Extrait du texte ▸

Direction Paris le 17 octobre
Les nombreux discours et les moyens alloués pour les dispositifs d’insertion (7 formations ouvertes en alternance cette année à Strasbourg), donnent parfois le sentiment aux doctorants que la recherche dit fondamentale, celle qui apporte de grandes découvertes sans prévenir voire des Prix Nobel devient le parent pauvre de l’Université. Face à ces constats, locaux ou nationaux, le mouvement « Sciences en Marche » est né à Montpellier au printemps.
Sciences en marche #Strasbourg… Chercheurs alsaciens sur la route de Lunéville http://t.co/u53OZZv53Y pic.twitter.com/lbzOLzpP1d
— Dubois Pierre (@Irnerius) 7 Octobre 2014
La délégation strasbourgeoise s’est élancé dimanche 5 octobre… à vélo. Les milliers de chercheurs mobilisés rallient tous Paris vendredi 17 octobre pour interpeller le gouvernement sur la situation. Le Prix Nobel de médecine 2011 et issu de l’Unistra, Jules Hoffman, a apporté son soutien tout comme Artur Avila, titulaire de la médaille Fields de mathématiques 2014. Tout au long du parcours, des expériences mobiles doivent favoriser la rencontre avec le public. Les organisateurs estiment qu’idéalement il faudrait 2 milliards d’euros pour une remise à flot complète, avec des budgets sur plusieurs années. Une première rencontre avec Geneviève Fioraso, secrétaire d’État à l’Enseignement supérieur et à la Recherche, auprès du ministre de l’Éducation nationale (les deux ministères ont été regroupés, un message assez mal perçu) s’était avérée peu fructueuse.

Données fournies ▸
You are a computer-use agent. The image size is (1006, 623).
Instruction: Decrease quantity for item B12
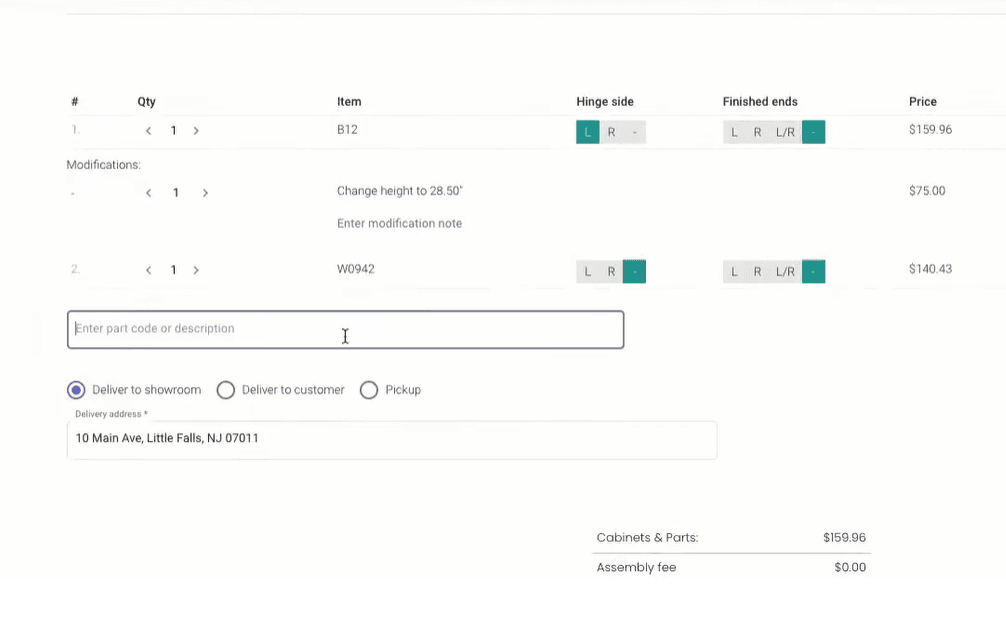[148, 131]
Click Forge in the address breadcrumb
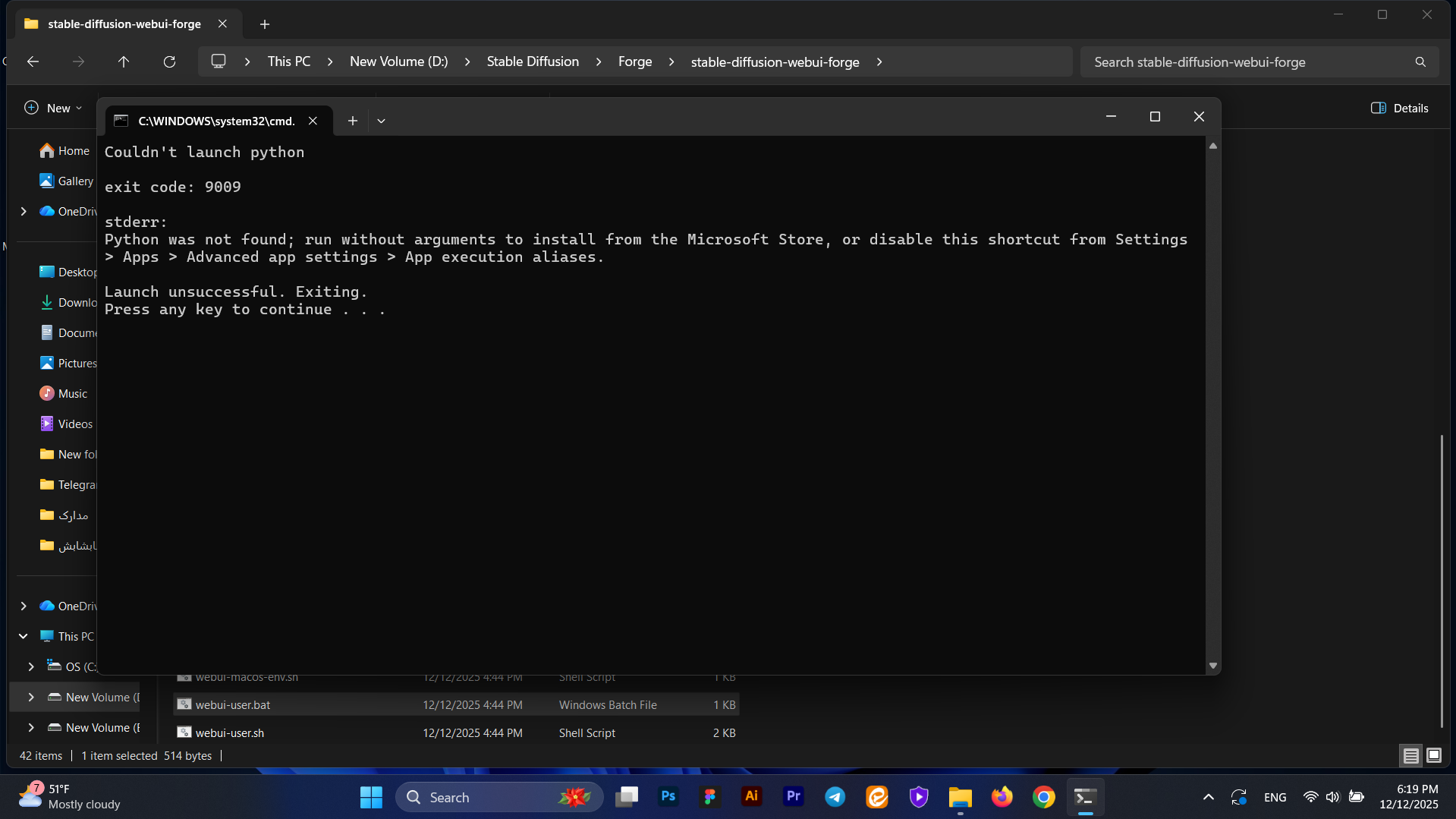 (634, 61)
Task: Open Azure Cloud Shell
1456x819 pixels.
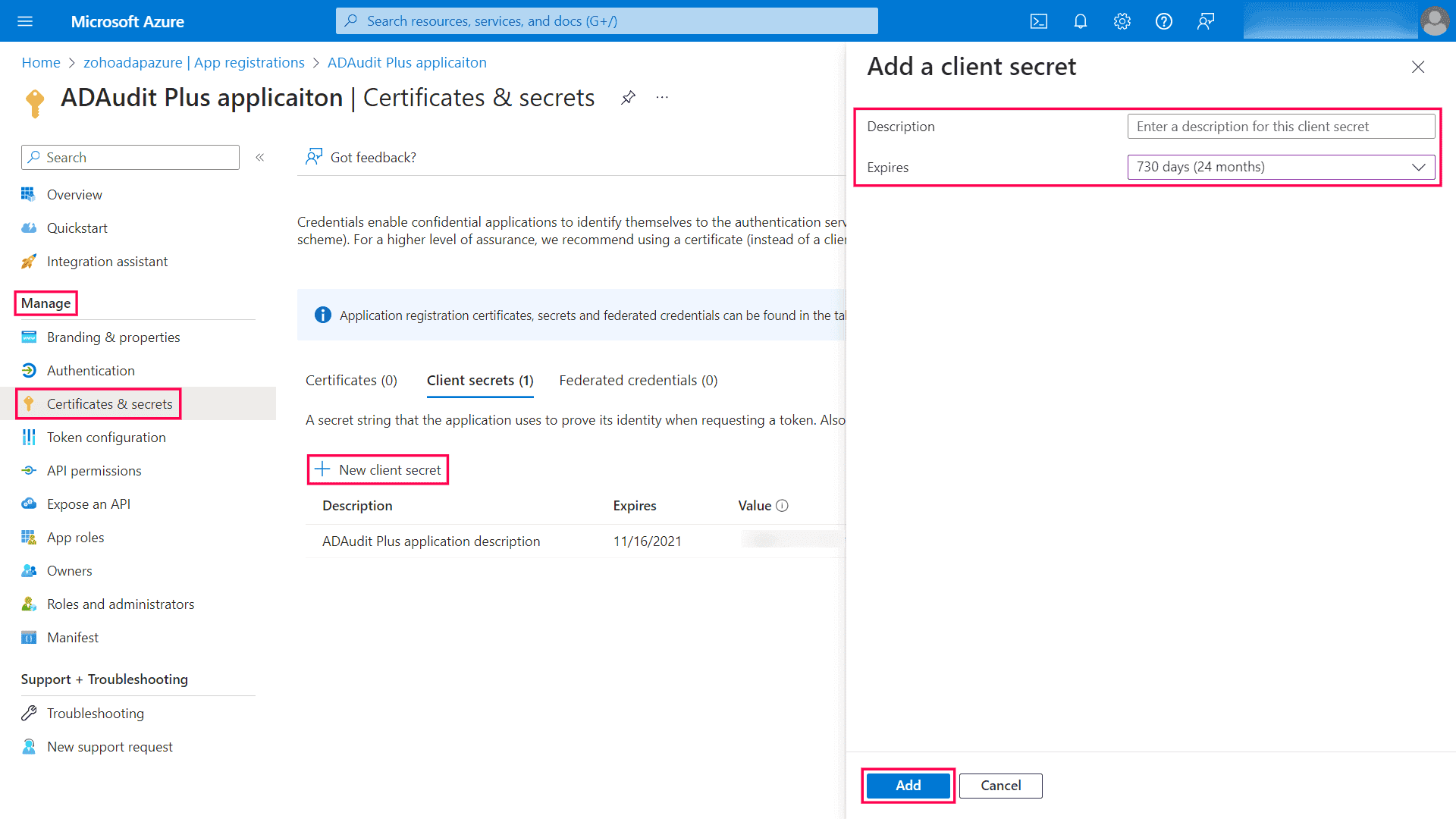Action: pos(1038,20)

Objectifs ▸
(1) Affichez à l'identique un passage du texte sur la marche des chercheurs : commencez aux mots « Direction Paris le » et arrêtez-vous après « Montpellier au printemps. ».
(2) Poursuivez le texte sur la marche des chercheurs en reprenant juste après sa dernière phrase.
Ce matériel est à part et n'a pas de lien avec le texte sur la marche des chercheurs.

Réponses aux consignes ▸
(1)
Direction Paris le 17 octobre
Les nombreux discours et les moyens alloués pour les dispositifs d’insertion (7 formations ouvertes en alternance cette année à Strasbourg), donnent parfois le sentiment aux doctorants que la recherche dit fondamentale, celle qui apporte de grandes découvertes sans prévenir voire des Prix Nobel devient le parent pauvre de l’Université. Face à ces constats, locaux ou nationaux, le mouvement « Sciences en Marche » est né à Montpellier au printemps.

(2)
Un soutien réel, mais nuancé du Président
Interpellé par le personnel de l’Unistra, le président de l’Université, Alain Beretz, a accepté de soumettre une motion au conseil d’administration, adoptée à l’unanimité le 16 septembre. Il précise son point de vue :
« Un des grands atouts de Sciences en Marche, qui n’est pas assez mis en avant d’après moi, est que les chercheurs vont à la rencontre du public et le sensibilisent. Pour que cette mobilisation fonctionne, il faut qu’elle prenne de la hauteur pour la science et pour la recherche. La motion que j’ai soumise et votée au conseil d’administration de l’Unistra allait dans ce sens. Il faut aussi veiller à ce que le mouvement ne soit pas récupéré politiquement, ce qui n’est pas le cas pour le moment. Si cela apparaît comme la lutte d’un corps de métiers, le message risque d’être inaudible. »
Quinze autres universités ont aussi apporté leur soutien à cette « Marche » cycliste. Plusieurs chercheurs aimeraient un accompagnement plus ferme de leur président, soupçonné de ne pas trop vouloir se fâcher avec le gouvernement, en vue d’un prochain poste après son mandat à la tête de l’université strasbourgeoise en 2016. Alain Beretz précise :
« Il est clair qu’il y a un fossé entre l’ampleur de la mission que l’on nous confie et les moyens qui nous sont attribués. Je soutiens la cause, mais je ne suis pas forcément d’accord avec tous les moyens employés. »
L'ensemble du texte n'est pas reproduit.